▸ **SET EXERCISE**:
Rewrite these records with "sidebar" replaced by "side panel" and everything else unchanged. Omit the pictures from your answer.

========================================

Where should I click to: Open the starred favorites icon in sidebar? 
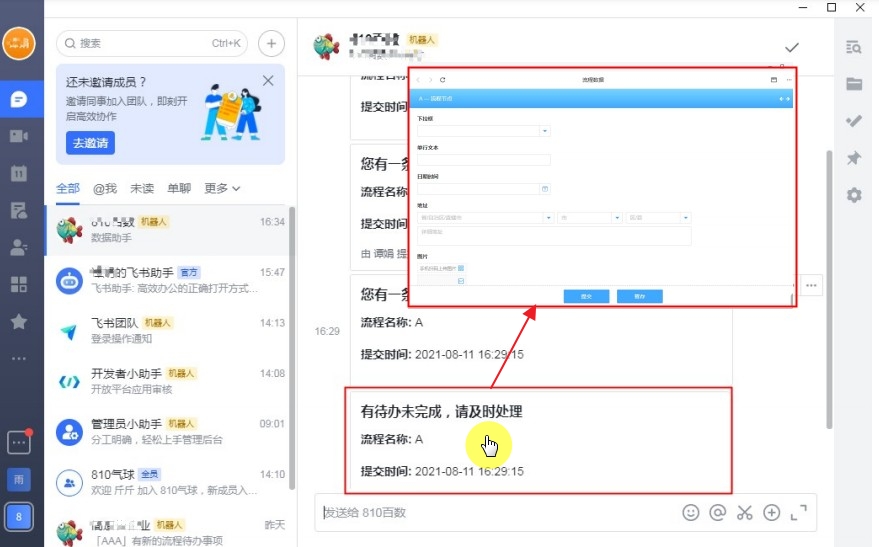(18, 321)
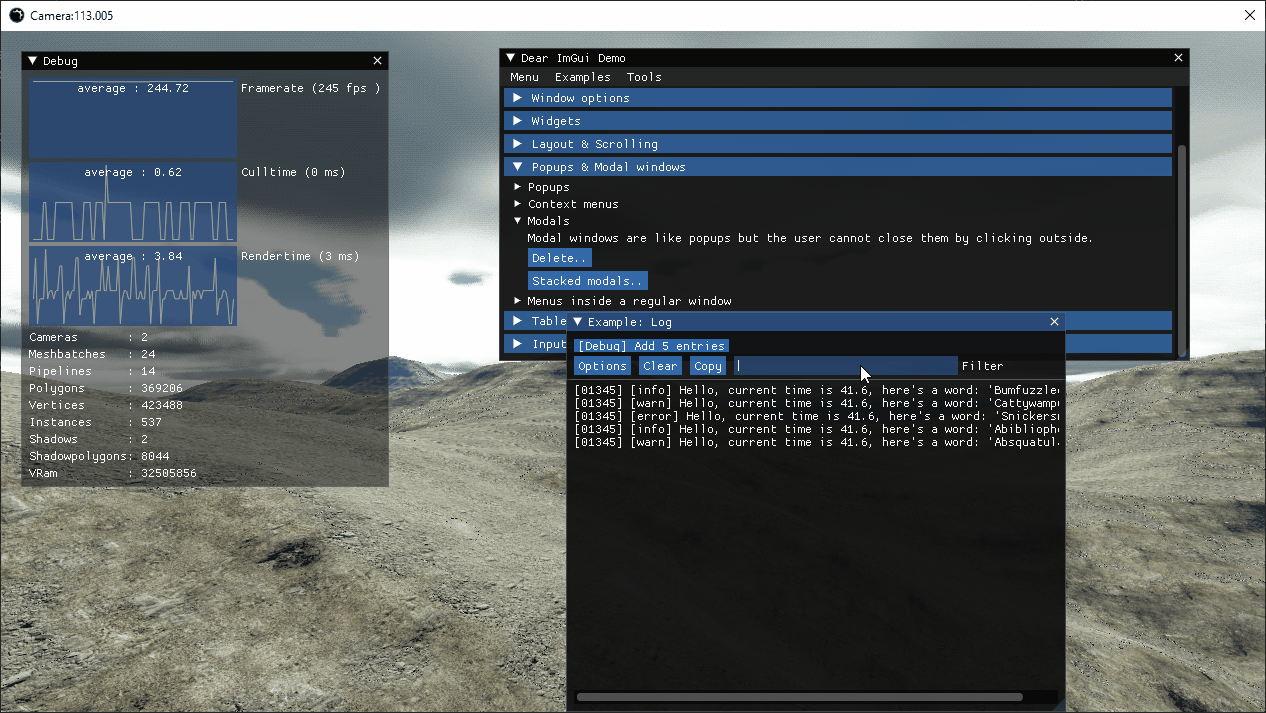Image resolution: width=1266 pixels, height=713 pixels.
Task: Close the Debug window
Action: pos(377,61)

========================================

▸ **SOLUTION BELOW**:
Where should I click to: Open the starred favorites icon in side panel? 
(18, 321)
Image resolution: width=1266 pixels, height=713 pixels.
Task: Close the Debug window
Action: pos(377,61)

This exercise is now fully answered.